I really don’t know why it is so hard to understand how people make this mistake. The pronunciation and spelling of “loose” and “lose” is silly and has no rationale.
The only way to know how to spell and pronounce them is by rote. There are no indicators within the words as to whether the “s” is to be pronounced “sss” or “zzz”. The middle vowels are a single “o” in one word and a double “o” in the other yet are pronounced the same. And as if that isn’t enough “lose” is pronounced with a long “o” sound even though that is usually associated with a double “o” not a single “o”.
The answer to the question posed by the OP is “because English is fucked up, man”
I get the past and passive lay and laid and lie and lying mixed up all the time.
It comes up a lot because I’m a fiction writer.
[QUOTE=Princhester]
The only way to know how to spell and pronounce them is by rote.
[/QUOTE]
That’s true of everything in English, yes?
I enjoyed studying Spanish for this reason. Letters only ever have one sound, and those letters are only ever pronounced in a certain way. You never look at a word in Spanish and have to guess how to pronounce it.
I feel deeply for people trying to learn English as a second language. It is utterly insane.
You want to see some absolute doozies, you should try grading the writing assignments of college freshmen. And it’s not just some of the basic word confusion that we’re talking about here, although there’s plenty of that. A lot of it, i think, is related to MoonMoon’s point about hearing language versus seeing it. The way my students use some terms, it is clear that they have only ever heard them spoken out loud, and have never encountered them in print.
Here’s one i got in a student paper a while back. It was a new one on me:
So, first, this student doesn’t know the term “quote unquote” (or “quote end quote,” depending on which idiom you prefer).
And, more importantly, she doesn’t understand that verbalizing the words “quote unquote” is actually designed to stand in for quotation marks, and that doing it in written form, when you are actually using quotation marks, is redundant.

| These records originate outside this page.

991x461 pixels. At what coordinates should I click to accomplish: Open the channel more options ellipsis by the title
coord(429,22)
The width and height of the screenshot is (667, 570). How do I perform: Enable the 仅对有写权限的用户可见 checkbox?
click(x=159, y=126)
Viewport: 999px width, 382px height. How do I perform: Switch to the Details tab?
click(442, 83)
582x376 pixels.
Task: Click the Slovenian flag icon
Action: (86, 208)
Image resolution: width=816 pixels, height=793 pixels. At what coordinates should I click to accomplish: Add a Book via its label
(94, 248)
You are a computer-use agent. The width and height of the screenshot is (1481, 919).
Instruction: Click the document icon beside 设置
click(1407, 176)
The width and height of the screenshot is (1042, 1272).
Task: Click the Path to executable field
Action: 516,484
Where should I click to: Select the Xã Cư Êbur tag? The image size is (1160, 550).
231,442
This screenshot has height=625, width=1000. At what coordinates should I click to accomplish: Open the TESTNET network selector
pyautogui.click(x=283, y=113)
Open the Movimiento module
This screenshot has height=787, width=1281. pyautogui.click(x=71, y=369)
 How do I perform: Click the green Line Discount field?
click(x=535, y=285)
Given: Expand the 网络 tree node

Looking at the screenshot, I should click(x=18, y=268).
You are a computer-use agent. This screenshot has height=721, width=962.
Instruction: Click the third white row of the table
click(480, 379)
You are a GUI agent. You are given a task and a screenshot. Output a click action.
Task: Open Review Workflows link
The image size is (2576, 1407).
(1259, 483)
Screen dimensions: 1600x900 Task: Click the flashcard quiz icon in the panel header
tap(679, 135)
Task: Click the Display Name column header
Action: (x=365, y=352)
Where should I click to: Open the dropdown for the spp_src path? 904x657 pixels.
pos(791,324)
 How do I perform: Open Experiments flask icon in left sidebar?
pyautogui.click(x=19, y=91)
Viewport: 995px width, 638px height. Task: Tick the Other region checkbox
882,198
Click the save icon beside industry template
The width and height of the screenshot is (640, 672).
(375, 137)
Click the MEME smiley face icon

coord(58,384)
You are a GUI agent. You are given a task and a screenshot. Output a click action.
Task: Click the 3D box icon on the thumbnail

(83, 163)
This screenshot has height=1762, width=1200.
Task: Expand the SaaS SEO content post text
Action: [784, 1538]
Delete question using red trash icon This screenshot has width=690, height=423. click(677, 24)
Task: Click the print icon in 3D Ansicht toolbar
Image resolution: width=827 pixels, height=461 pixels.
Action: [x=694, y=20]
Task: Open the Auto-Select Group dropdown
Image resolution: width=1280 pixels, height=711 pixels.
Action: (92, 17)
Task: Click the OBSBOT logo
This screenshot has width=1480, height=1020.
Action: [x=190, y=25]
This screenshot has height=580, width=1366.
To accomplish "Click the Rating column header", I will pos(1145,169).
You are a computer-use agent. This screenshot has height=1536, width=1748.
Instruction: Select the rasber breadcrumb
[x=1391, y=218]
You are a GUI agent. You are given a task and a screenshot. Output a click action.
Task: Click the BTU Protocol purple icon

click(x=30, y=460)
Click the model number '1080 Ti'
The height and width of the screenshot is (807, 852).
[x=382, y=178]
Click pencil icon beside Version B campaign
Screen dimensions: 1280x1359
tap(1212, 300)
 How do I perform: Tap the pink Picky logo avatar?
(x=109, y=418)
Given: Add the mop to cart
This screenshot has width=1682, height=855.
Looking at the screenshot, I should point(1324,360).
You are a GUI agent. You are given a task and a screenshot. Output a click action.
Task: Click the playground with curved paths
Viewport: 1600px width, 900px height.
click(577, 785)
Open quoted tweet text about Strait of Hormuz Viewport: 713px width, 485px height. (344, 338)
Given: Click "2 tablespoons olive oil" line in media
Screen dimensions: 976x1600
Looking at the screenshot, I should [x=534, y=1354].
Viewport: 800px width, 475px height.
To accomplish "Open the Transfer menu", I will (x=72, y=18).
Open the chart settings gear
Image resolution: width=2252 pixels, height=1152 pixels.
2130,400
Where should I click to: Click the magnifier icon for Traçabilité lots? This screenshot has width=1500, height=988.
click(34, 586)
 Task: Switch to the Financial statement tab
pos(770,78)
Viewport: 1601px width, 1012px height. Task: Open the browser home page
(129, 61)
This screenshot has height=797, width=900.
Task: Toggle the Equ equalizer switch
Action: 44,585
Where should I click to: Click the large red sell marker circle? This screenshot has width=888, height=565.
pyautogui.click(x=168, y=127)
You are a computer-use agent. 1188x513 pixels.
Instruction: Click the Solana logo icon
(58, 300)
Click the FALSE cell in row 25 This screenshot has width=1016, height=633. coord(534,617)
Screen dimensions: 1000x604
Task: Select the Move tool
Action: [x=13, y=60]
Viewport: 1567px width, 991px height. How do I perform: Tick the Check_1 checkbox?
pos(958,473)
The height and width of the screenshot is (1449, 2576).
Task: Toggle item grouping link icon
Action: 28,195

A lot of my students are also attuned to look for cases where writers betray their prejudices or their personal preferences or perspectives. Unfortunately, in describing these cases, the students often have no idea about how to use the word “bias.” They will talk about how a particular writer is “bias” against something, or about how there is “biased” in this particular document. Many also seem unaware of the difference between “incidence” and “incidents.”
It’s a bit more complicated than that (some phonetic correspondences work at the syllable level; some consonant phonemes change between dialects; the letter X should be taken out back and shot), but thank you
Insure/ensure/assure. Getting emails from Quality Assurance talking about insuring quality makes me particularly grumpy.
These are among the accepted exceptions to the apostrophe rule also noted would be multiple single letters like A’s not to be confused with the word “as.”
People who rant and rave about a particular subject. These things are more or less opposites. You can rant about something you hate, or rave about something you love, but to do both about the same thing is crazy.
To rant and *rail *about a subject makes much more sense.
“Rant and rave” is generally used in an effort to suggest that someone’s behavior might not be completely rational. This fits perfectly well will the original definition of “rave,” which was related to showing signs of madness or delirium, or acting in a wild and incoherent manner. I still hear the term “to rave like a madman” occasionally. And the second definition in the OED also says that rave can be used to describe exclamations for or against something.
Rave as a verb for enthusiastic admiration (“she raved about the restaurant they visited”) is probably more common now, but that doesn’t mean that “rant and rave” is incorrect or poor usage.